登录查看更多内容

July 16th Part 3 - Benchmark Tests for Large Language Models | Relationship between LLMs, KGs, Ontology

Sanjay Basu PhD

MIT Alumnus|Fellow IETE |AI/Quantum|Executive Leader|Author|5x Patents|Life Member-ACM,AAAI,Futurist

发布日期: 2023年7月26日

In continuation to the benchmarking topic from last week's newsletter - https://www.dhirubhai.net/pulse/july-newsletter-part-2-abcs-benchmarking-comparing-large-basu-phd - this week's first topic is demystifying additional benchmarks that the LLM practitioners run as the battery of standard tests to measure the comparative effectiveness of the Large Language Models.

The second topic I will cover is a monologue on how ontology development, large language models, and knowledge graphs enable the AI system to gain more accuracy and efficiency over the individual baselins.

-------------- The battery of Standard Tests

MMLU (Multi-Genre MultiLingual Universal Language Model) is a benchmark for evaluating language models' ability to understand and generate text across multiple genres and languages. It contains datasets for classification, summarization, and generation tasks in English, Chinese, Arabic, Spanish and more. For example, it could be used to evaluate how well a model summarizes a news article.

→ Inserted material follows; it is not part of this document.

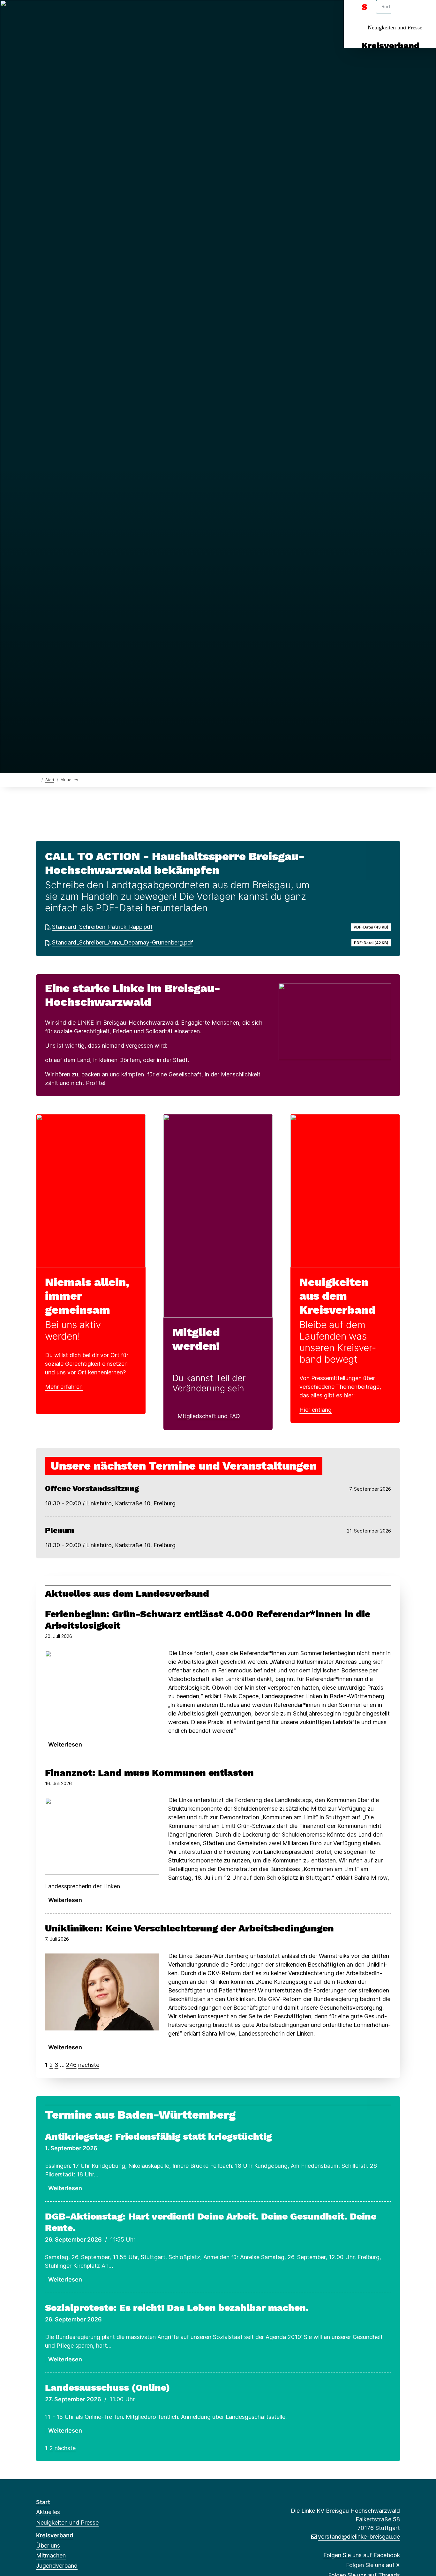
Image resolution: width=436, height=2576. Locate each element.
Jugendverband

TriviaQA is a reading comprehension benchmark containing trivia questions and evidence documents to answer them. For instance, it may ask "What is the capital of Australia?" and provide relevant Wikipedia pages to deduce the answer is Canberra.

Natural Questions is a benchmark for reading comprehension requiring models to answer real user questions based on Wikipedia articles. An example question could be "When did the first airplane fly?" where the model must locate the answer in provided text.

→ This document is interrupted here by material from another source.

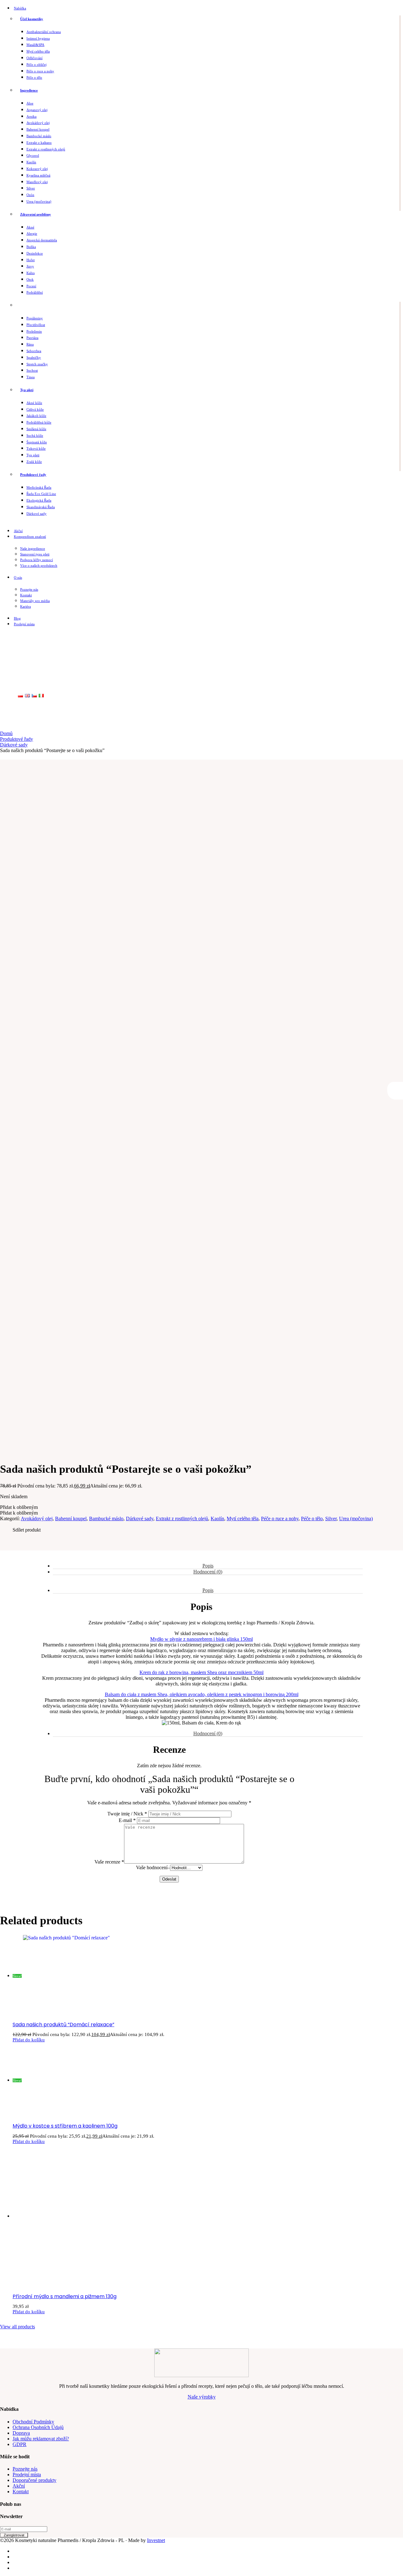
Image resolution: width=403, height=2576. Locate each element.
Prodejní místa (24, 624)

GSM8K evaluates a model's ability to ground captions to images. It provides image-caption pairs and tests whether the model can match them correctly.

HumanEval tests a wide range of natural language understanding skills through verbal questions and answers. For instance, it may show an analogy like "Cat is to Kitten as Dog is to ?" and evaluate whether the model responds intelligently.

AGIEval focuses on advanced reasoning abilities beyond natural language through inductive, deductive, and spatial reasoning questions. Models must solve challenges like logical puzzles using language.

BooIQ evaluates reading comprehension through multiple choice questions that require logical reasoning. It provides a passage of text and then asks questions that cannot be answered solely from factual statements in the passage. For example, it may require inferring an implied meaning.

HellaSwag tests common sense reasoning and generalization. It provides a short context and possible completions, where the model must choose the most plausible ending. For instance, given a partial story, the model must complete it in a sensible way.

OpenBookQA measures open-domain question answering using facts from a provided science textbook. Questions require combining facts from different sections. For example, answering "How does sunlight contribute to plant growth?" may involve integrating information from chapters on sunlight and plant biology.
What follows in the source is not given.